Directions for this task :: Print the data from the line containing "Check the fifth circle bullet" through the line containing "click(189, 294)" with no changes, omitting the pictures.

### Raw data

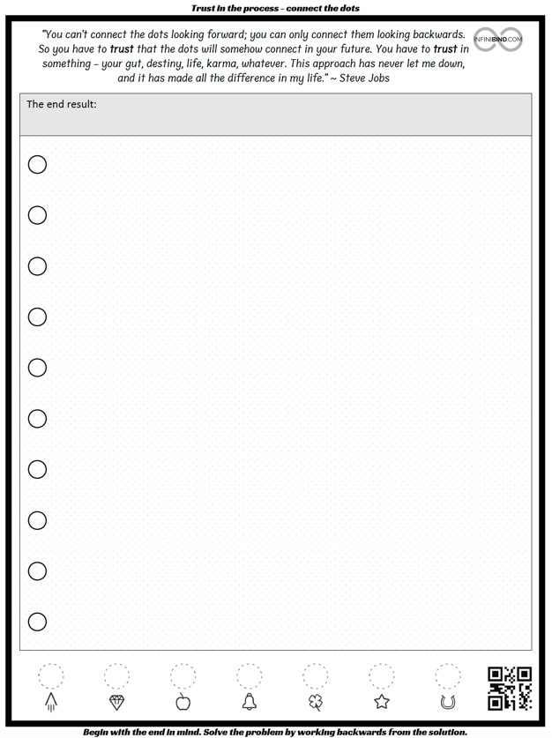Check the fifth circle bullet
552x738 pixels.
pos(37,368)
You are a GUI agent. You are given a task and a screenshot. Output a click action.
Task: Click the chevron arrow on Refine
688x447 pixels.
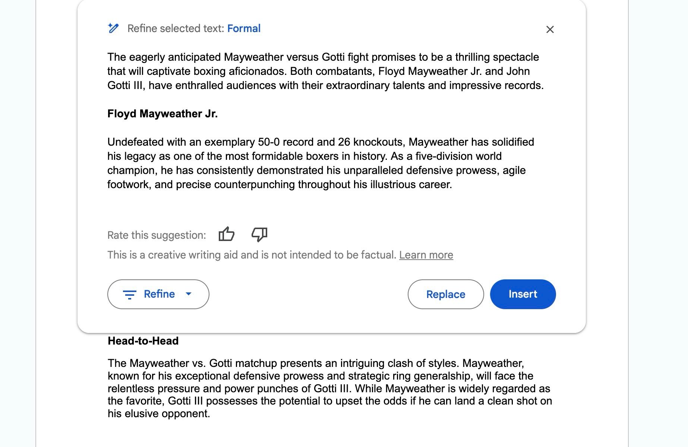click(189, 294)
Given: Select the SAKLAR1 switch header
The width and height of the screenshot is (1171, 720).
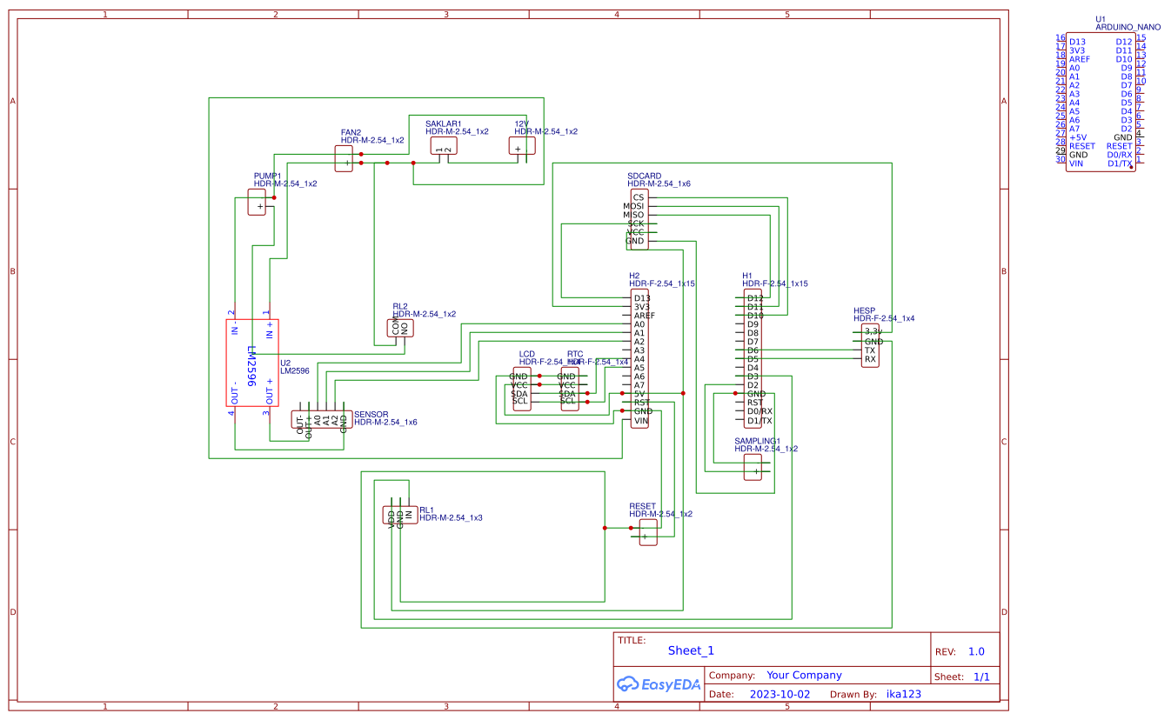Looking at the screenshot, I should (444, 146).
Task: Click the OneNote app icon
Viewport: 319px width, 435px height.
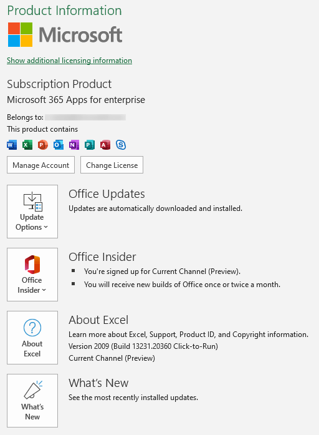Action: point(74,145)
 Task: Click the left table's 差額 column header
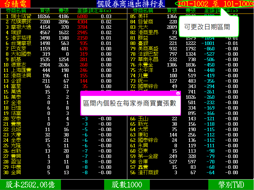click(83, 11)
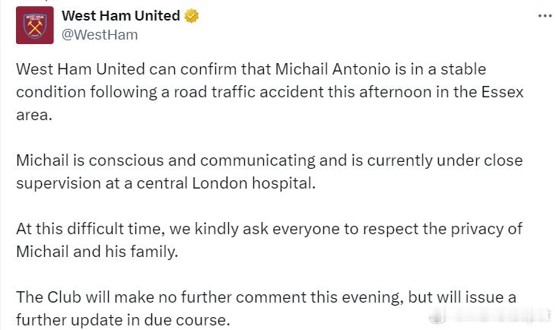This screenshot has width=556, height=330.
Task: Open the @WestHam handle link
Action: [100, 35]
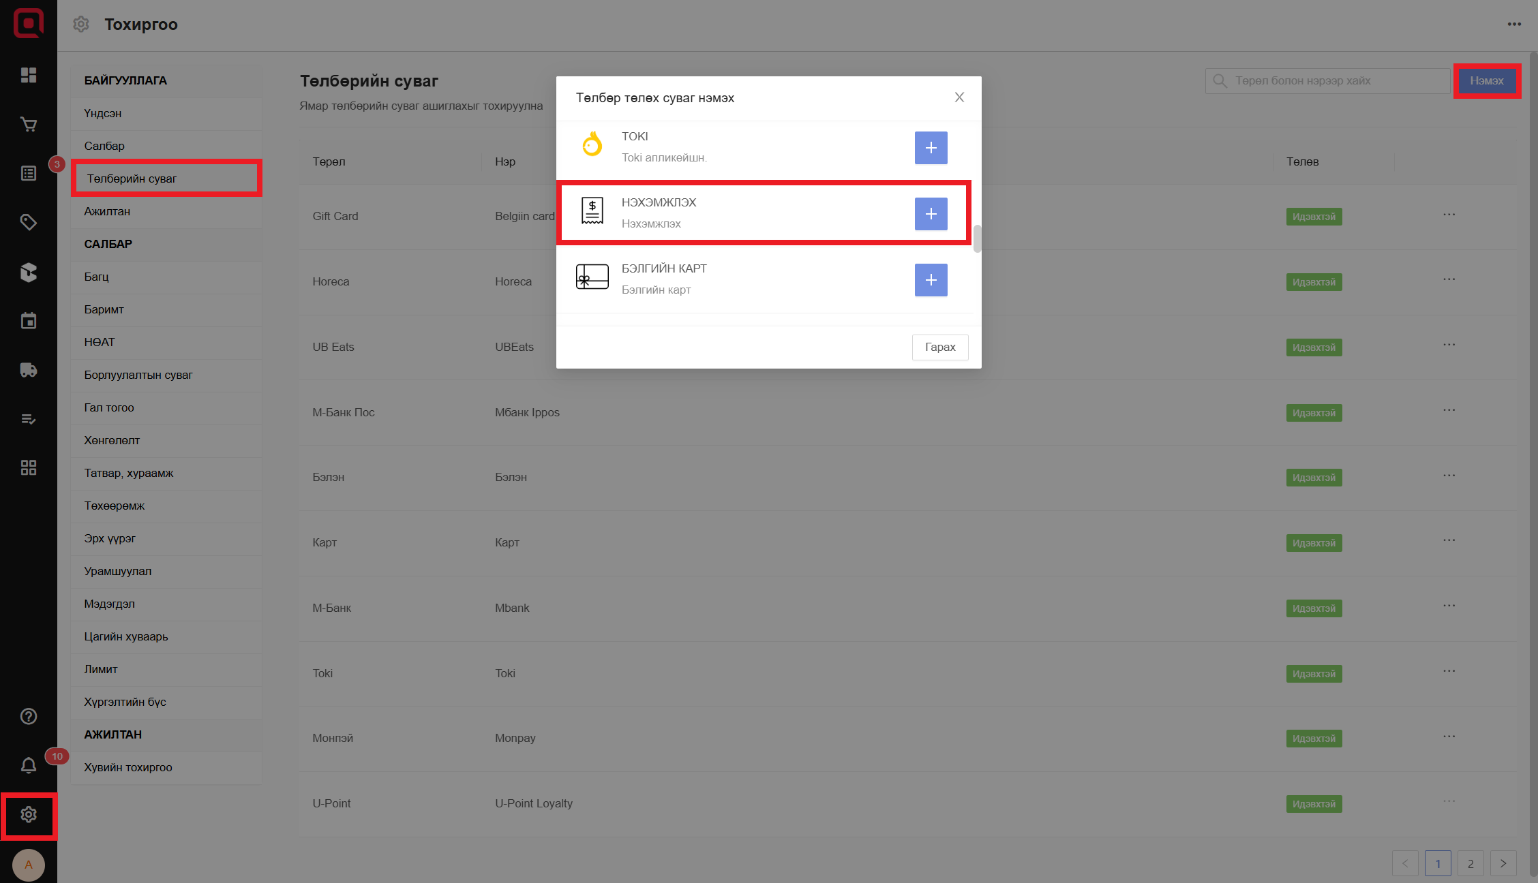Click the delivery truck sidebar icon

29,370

######
### Raw data

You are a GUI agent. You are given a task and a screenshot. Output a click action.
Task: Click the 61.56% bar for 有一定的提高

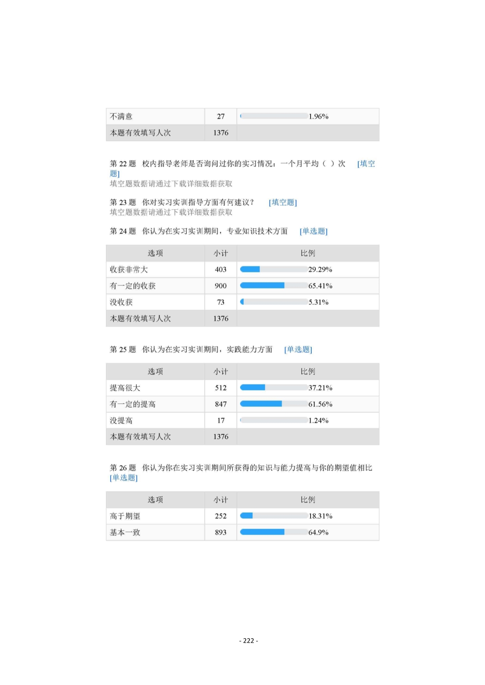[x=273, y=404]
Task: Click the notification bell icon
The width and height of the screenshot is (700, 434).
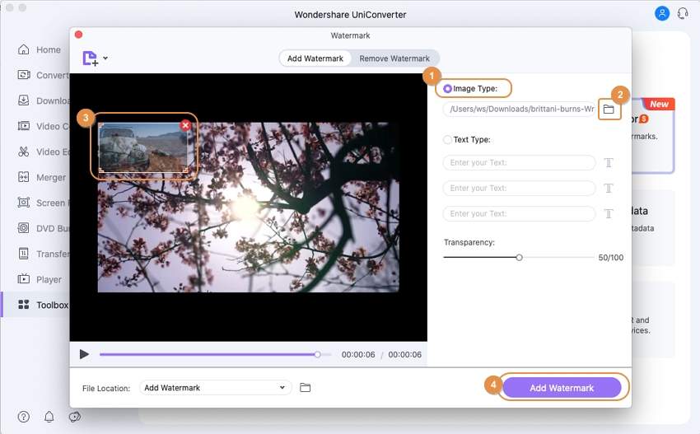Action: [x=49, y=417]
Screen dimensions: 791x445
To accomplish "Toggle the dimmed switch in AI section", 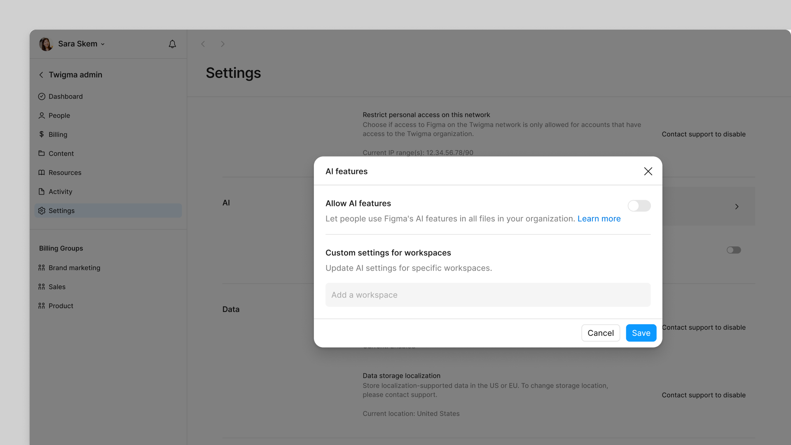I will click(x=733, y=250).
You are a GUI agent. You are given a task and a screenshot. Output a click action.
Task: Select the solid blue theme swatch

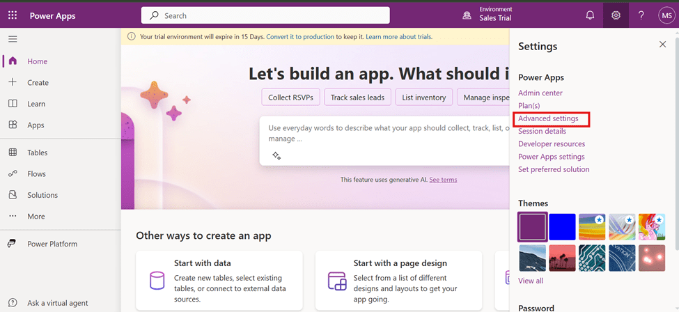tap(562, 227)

######

Worked answer ::
Check the fifth circle bullet
552x738 pixels.
pos(37,368)
You are a GUI agent. You are given a task and a screenshot. Output a click action.
Task: Click the chevron arrow on Refine
688x447 pixels.
click(189, 294)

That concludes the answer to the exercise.